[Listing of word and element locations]

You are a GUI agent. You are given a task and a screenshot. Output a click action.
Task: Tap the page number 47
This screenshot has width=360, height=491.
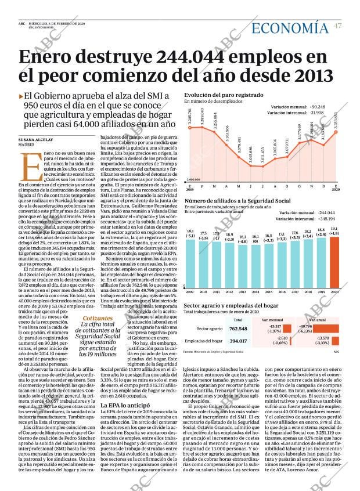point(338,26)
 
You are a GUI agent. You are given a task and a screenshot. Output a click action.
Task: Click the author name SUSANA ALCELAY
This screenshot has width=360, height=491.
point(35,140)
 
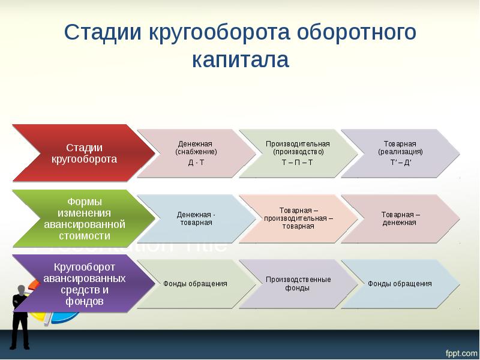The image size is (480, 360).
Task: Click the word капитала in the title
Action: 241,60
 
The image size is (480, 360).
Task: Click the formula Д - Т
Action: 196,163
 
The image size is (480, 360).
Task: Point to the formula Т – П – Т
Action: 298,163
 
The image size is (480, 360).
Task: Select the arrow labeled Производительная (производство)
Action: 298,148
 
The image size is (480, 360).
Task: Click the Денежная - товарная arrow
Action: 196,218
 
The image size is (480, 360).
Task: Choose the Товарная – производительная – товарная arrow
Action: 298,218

• [Objective]: Rewrite the entire listing above with every line and request kept, but shift each answer coordinate by -9. Leave the pictures out.

• [Response for this exercise]:
You are a GUI agent. You are given a task and a screenshot. Output a click action.
Task: Tap the page number 47
This screenshot has width=360, height=491.
point(329,17)
 
You are a GUI agent. You are given a task and a screenshot. Output a click action.
Task: Click the author name SUSANA ALCELAY
This screenshot has width=360, height=491.
point(26,131)
 
The image size is (480, 360).
Task: Click the word капитала in the title
Action: 232,51
 
The image size is (480, 360).
Task: Click the formula Д - Т
Action: 187,154
 
The image size is (480, 360).
Task: Point to the formula Т – П – Т
Action: 289,154
 
The image size is (480, 360).
Task: Select the arrow labeled Производительная (производство)
Action: 289,139
 
The image size is (480, 360).
Task: Click the Денежная - товарная arrow
Action: 187,209
 
The image size is (480, 360).
Task: Choose the Товарная – производительная – товарная arrow
Action: 289,209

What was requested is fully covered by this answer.